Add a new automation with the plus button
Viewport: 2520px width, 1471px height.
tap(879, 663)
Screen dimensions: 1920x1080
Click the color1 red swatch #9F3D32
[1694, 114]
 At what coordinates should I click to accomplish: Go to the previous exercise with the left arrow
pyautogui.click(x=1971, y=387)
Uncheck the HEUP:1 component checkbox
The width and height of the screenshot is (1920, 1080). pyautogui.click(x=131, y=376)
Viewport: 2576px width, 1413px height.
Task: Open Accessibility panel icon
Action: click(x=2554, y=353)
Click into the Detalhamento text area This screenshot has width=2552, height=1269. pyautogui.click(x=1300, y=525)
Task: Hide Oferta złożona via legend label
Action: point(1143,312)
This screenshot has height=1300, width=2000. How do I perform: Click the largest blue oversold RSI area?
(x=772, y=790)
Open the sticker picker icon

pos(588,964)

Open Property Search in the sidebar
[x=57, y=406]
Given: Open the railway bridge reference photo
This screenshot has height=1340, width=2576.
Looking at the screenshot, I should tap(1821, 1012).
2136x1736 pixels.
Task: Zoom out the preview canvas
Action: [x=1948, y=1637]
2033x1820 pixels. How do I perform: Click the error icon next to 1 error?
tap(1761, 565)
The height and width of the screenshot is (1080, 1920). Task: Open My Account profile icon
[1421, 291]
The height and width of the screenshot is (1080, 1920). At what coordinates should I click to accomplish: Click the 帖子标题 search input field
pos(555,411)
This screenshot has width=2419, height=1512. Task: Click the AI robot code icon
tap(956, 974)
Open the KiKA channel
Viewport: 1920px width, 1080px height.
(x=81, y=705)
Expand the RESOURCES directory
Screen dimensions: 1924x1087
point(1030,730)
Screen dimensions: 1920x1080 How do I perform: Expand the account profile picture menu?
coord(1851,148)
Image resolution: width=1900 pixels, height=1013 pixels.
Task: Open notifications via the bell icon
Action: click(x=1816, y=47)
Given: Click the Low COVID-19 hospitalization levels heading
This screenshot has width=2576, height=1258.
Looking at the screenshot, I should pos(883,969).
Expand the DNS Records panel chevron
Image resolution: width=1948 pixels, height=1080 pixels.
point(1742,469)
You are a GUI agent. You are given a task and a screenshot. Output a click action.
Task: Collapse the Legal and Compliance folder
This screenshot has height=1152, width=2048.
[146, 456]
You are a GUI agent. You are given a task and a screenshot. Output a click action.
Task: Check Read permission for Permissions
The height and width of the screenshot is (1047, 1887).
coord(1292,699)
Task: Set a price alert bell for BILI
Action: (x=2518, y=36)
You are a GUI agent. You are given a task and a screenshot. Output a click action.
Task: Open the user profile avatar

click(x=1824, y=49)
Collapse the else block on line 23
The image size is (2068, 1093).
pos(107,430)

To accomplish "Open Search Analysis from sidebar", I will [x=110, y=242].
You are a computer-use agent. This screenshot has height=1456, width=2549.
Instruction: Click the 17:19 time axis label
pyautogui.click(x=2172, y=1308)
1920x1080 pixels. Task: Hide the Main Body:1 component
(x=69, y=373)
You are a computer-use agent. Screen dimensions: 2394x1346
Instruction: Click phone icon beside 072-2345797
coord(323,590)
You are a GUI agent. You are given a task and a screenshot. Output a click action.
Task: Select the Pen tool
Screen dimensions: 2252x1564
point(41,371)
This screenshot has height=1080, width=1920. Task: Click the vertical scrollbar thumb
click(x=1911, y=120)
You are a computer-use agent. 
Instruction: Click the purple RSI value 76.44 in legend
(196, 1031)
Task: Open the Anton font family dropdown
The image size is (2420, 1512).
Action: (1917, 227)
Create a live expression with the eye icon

-------

▶ [Required action] Scan the records above for the string "computer", and copy every line where it turns up.

▶ [Output below]
You are a computer-use agent. This screenshot has height=1456, width=2549.
You are a computer-use agent. Screen dimensions: 2394x1346
You are a computer-use agent. 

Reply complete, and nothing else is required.